▶ _REQUIRED TASK_
Copy out every line of the listing below that contains the word "Home". Matching is case-sensitive.

[Raw records]

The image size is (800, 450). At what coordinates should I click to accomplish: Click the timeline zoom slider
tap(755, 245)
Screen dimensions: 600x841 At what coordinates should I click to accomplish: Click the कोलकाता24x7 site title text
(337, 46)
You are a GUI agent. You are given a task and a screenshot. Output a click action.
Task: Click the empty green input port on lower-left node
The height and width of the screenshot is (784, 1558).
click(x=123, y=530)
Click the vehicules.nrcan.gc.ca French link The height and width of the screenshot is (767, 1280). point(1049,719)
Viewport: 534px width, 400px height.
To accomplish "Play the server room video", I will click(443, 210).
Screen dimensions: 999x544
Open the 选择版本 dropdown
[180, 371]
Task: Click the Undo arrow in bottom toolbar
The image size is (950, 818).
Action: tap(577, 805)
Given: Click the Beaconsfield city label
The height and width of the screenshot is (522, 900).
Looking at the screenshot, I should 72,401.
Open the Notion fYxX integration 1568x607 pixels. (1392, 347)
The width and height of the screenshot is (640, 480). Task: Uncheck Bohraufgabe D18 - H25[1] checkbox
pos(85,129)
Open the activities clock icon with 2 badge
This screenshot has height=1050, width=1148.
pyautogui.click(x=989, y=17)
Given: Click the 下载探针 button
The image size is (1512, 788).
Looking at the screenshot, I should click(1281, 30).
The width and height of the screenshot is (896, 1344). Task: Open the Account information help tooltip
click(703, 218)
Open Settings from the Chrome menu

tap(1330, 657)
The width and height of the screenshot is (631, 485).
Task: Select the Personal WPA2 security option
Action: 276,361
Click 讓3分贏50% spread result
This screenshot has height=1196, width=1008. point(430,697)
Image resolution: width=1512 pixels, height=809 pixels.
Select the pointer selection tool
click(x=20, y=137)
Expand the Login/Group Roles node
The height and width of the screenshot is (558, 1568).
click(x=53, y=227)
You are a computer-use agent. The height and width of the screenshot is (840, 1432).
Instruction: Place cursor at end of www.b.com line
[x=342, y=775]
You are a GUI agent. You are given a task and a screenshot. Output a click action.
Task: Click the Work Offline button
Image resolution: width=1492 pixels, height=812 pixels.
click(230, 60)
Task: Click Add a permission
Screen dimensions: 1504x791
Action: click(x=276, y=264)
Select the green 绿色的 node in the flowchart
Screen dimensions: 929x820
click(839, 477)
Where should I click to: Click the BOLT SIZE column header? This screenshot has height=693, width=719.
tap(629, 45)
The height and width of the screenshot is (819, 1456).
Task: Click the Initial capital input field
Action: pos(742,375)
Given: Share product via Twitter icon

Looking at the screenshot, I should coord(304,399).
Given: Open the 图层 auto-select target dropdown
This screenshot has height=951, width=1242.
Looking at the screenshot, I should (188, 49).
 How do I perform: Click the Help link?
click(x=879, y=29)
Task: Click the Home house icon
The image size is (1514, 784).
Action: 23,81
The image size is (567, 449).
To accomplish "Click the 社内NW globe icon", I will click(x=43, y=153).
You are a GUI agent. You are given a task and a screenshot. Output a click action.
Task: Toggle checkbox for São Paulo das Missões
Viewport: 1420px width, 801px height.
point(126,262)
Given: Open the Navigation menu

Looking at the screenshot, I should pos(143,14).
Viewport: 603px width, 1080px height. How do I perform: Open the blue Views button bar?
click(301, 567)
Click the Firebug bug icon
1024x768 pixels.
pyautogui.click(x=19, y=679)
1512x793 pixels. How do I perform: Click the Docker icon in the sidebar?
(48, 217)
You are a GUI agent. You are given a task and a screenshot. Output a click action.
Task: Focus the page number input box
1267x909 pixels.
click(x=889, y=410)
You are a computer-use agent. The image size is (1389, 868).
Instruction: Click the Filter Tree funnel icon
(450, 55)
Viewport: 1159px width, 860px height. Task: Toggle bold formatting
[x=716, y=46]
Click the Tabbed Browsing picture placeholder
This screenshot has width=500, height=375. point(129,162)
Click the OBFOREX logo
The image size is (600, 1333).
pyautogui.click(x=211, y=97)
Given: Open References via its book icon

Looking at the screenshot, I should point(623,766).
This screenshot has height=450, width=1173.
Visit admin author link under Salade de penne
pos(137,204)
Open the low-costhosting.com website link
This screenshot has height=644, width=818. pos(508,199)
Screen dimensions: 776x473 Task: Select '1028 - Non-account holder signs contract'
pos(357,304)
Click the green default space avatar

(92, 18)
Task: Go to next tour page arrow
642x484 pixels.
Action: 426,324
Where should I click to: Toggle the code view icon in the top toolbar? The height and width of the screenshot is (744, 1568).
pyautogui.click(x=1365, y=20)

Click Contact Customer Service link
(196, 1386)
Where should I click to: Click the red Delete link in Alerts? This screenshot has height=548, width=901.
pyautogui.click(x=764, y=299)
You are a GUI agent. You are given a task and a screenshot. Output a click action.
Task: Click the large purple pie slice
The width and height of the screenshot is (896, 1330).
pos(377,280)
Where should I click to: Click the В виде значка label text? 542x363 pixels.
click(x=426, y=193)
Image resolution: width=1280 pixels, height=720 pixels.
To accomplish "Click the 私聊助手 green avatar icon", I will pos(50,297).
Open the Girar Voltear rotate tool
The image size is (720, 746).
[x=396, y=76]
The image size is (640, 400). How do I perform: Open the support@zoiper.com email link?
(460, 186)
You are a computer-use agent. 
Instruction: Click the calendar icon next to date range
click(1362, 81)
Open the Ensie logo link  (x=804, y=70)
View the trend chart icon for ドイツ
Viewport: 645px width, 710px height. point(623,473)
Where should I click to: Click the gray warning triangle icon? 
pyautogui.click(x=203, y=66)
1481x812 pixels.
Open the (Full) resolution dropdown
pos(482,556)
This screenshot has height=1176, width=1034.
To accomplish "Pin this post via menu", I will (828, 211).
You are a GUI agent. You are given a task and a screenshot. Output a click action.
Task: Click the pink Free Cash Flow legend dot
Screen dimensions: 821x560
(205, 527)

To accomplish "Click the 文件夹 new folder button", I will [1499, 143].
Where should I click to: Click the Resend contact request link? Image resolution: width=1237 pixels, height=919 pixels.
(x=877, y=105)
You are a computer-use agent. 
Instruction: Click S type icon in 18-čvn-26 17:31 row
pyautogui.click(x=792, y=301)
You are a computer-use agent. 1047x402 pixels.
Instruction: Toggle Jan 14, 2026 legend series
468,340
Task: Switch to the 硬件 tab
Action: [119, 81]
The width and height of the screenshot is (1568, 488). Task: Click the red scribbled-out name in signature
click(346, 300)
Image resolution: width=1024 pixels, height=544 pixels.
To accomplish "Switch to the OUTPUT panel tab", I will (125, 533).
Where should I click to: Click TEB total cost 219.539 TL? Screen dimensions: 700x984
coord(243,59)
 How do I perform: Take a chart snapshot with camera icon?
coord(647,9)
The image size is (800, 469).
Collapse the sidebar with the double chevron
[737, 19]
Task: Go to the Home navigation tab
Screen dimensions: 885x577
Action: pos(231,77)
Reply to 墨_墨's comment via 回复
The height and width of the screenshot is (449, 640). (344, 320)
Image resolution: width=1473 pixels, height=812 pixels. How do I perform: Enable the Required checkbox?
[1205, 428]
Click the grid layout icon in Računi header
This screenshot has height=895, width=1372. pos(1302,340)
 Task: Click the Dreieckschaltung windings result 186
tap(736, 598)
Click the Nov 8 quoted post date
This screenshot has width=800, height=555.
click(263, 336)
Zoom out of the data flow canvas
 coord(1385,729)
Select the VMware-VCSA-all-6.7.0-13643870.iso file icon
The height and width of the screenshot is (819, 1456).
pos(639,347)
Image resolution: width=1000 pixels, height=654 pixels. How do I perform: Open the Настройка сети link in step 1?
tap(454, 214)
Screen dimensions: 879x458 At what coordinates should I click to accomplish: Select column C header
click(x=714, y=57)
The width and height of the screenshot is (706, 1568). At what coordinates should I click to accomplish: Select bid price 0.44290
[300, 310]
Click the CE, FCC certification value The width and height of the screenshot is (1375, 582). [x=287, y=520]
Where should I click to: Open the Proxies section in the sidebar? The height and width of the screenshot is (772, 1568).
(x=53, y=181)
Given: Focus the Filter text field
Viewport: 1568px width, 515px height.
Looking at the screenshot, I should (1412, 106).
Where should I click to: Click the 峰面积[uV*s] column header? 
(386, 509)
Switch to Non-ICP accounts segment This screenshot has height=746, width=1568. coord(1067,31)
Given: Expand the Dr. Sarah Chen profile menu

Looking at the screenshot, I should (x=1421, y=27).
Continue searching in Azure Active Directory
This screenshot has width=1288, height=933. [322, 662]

▶ _RESULT FOR THIS TASK_
Task: Click the Home house icon
Task: Go to the Home navigation tab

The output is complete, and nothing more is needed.